Another weekend of bright sunshine led us to believe spring had truly arrived, but the week ended with a chilly feel in the air and unpleasant storms.
The storms, however, were often accompanied by beautiful rainbows, brightening up the dark, cloudy sky.
Richard and I decided a trip to Chuggaton Farm, North Devon, to visit Adele and her family would be a good idea, while it was warm and sunny.
Steven was doing the milking, with help from Adele, Dominic and Bethany, as Jane, their relief milker, was not on duty.
Between milkings, Steve was busy clearing manure from one of the covered yards, using his new toy, a teleporter, able to reach every corner of the barn.
Previously some manure had to be moved manually, using a fork, so Steve was delighted he would no longer have to undertake this tedious chore.
Alistair, a young man who works for them two days a week, was using a trailed tanker to remove slurry from the large store, spreading it on to fields.
The spring flowers, looking a little ahead of the ones around here, were so colourful on the banks and along the hedgerows.
There were clumps of primroses, celandines and stitchwort, yellow brimstone and peacock butterflies were also making the most of the warm sunshine.
I attended an annual farming forum for the Cotswolds Area of Outstanding Natural Beauty.
During the evening, three speakers gave presentations on opportunities for different forms of renewable energy, while also informing the farming audience of the dangers of working near overhead power lines and buried cables.
We were told of a pilot project looking at a range of pressures in the Cotswold catchment, including land use, to develop a locally relevant scheme integrating food production, the rural economy, landscape and wildlife.
The Cotswolds AONB goes from south Gloucestershire just into north Wiltshire and has many attractions, including three national nature reserves, 400 flower-rich meadows and 3,000 miles of public footpaths.
Richard and I walked the crops on Manor Farm with our agronomist.

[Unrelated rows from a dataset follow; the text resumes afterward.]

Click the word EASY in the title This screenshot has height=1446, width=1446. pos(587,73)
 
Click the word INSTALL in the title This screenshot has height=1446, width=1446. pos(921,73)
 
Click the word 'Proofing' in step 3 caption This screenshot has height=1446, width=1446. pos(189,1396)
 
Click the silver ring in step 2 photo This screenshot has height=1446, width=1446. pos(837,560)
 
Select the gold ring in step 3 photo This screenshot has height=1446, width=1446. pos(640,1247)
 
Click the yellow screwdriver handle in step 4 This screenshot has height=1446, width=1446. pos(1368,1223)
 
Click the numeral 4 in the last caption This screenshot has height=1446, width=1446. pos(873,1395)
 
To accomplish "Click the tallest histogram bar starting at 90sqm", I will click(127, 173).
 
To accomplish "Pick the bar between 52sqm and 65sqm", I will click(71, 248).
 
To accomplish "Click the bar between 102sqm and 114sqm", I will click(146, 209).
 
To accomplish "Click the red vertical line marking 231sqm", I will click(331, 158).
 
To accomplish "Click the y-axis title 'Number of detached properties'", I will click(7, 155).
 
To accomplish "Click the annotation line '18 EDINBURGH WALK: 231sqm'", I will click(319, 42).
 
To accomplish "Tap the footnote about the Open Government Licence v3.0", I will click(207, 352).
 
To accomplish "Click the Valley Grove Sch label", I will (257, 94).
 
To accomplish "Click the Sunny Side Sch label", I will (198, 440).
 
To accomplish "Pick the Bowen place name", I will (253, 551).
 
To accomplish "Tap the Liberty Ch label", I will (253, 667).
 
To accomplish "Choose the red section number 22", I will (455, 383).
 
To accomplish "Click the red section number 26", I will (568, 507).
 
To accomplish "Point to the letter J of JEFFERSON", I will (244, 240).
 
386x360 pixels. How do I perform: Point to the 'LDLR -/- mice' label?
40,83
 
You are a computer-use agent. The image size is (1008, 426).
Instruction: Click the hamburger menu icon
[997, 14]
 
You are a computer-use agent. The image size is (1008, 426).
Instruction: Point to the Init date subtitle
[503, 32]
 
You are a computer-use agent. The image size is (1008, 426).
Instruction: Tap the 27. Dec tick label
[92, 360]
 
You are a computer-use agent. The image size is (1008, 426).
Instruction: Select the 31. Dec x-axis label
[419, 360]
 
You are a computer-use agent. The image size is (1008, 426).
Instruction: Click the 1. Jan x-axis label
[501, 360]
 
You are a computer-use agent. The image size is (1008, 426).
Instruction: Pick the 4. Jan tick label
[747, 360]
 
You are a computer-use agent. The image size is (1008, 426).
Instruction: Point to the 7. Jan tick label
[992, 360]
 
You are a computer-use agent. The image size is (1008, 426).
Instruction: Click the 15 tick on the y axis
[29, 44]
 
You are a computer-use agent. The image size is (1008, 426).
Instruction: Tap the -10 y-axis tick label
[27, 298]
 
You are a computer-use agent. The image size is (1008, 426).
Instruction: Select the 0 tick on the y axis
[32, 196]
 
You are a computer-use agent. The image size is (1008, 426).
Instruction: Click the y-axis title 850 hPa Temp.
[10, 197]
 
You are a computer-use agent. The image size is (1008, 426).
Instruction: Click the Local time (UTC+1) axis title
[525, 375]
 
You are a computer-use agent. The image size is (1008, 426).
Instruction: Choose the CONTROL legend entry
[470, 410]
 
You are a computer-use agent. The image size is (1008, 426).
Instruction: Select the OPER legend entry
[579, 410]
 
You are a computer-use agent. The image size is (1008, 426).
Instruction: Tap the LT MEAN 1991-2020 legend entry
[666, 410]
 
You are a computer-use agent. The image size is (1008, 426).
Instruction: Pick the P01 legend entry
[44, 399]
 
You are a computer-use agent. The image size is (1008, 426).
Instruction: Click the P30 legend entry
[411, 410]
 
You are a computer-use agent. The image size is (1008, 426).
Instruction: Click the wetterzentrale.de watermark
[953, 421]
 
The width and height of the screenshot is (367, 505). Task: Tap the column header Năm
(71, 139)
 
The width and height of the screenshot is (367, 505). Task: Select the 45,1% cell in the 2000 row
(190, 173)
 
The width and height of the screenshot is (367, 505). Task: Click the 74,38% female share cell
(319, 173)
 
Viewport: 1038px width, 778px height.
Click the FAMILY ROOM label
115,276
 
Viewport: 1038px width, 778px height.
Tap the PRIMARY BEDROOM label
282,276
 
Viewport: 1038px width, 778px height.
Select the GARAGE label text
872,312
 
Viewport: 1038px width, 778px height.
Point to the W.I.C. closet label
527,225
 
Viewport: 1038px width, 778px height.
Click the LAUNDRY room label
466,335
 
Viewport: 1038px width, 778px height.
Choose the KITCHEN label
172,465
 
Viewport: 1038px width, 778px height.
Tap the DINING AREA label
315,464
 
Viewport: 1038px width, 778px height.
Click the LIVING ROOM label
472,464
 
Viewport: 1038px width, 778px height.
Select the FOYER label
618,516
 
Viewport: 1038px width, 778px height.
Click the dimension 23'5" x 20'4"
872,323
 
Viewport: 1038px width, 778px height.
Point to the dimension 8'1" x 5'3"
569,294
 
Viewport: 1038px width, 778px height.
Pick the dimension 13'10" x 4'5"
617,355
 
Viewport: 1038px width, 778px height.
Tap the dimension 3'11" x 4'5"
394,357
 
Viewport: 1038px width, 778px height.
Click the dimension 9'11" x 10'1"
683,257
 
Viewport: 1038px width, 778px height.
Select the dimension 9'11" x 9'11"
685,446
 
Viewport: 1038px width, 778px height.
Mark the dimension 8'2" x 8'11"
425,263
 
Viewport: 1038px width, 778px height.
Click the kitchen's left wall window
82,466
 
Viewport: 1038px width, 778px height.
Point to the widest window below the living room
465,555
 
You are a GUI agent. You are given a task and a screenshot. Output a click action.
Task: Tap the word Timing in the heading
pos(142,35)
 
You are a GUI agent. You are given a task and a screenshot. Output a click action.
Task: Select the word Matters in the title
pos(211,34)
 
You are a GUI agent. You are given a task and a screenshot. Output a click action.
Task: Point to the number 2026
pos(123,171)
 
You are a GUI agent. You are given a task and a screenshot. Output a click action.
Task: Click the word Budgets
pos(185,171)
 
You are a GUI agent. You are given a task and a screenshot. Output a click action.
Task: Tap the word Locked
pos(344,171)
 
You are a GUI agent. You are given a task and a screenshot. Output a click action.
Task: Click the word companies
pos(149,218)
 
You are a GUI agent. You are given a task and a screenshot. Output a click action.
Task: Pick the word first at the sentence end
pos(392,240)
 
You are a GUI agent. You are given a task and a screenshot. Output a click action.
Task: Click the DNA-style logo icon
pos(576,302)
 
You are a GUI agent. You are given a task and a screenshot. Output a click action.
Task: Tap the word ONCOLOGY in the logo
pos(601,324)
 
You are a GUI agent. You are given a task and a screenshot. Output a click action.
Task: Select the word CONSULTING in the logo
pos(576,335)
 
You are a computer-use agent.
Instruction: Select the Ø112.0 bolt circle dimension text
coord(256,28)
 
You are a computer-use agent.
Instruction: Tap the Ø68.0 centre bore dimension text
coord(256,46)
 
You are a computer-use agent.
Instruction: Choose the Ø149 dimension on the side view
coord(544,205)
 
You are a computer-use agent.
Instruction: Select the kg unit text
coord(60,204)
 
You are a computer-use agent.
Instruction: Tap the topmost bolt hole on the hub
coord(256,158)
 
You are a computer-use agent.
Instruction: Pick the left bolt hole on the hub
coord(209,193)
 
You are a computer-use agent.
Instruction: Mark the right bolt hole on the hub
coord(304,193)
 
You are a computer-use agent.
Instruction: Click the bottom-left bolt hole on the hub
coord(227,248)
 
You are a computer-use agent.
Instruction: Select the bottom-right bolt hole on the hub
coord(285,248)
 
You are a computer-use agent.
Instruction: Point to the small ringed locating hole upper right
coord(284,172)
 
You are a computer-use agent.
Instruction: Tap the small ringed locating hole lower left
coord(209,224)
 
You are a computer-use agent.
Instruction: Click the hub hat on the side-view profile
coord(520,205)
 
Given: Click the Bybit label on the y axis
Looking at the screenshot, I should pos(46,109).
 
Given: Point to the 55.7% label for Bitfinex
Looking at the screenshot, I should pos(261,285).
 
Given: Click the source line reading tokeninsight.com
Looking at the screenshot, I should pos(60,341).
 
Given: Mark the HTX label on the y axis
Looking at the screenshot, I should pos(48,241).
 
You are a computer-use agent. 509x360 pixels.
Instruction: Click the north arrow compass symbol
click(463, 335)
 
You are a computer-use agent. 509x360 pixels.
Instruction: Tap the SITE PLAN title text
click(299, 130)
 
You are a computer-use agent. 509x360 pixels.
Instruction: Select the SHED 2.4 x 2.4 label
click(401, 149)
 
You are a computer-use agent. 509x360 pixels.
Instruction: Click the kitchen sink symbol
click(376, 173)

We noticed there was quite a lot of disease in the winter barley, caused by a fungus called rincosporium, which thrives in mild, wet conditions such as over the last winter.
It is prevalent in the South West and West of the UK, causing yield reduction. Rincosporium causes scald-like lesions on leaves, sheaths and ears, often coalescing to form large areas of yellowing, which can kill the affected leaves.
The winter wheat was showing signs of another fungal disease, septoria trtitci , which can lead to large yield reductions. It can be seen as brown patches on leaves, which are covered in tiny black dots.
The crops were relatively weed free, with only an odd cleaver, speedwell, cranesbill, chickweed, thistle and dock.
The wheat and barley will need to be sprayed with a fungicide and manganese, which was showing deficiency in some barley. Manganese is often deficient on high pH soils; plants appear paler and flacid.
Two fields of wheat will need rolling, to ensure roots are in better contact with the soil.
On Stowell Farm, at least half the flock have given birth. The remaining 90 lambs, born last spring, have now been graded fit for sale.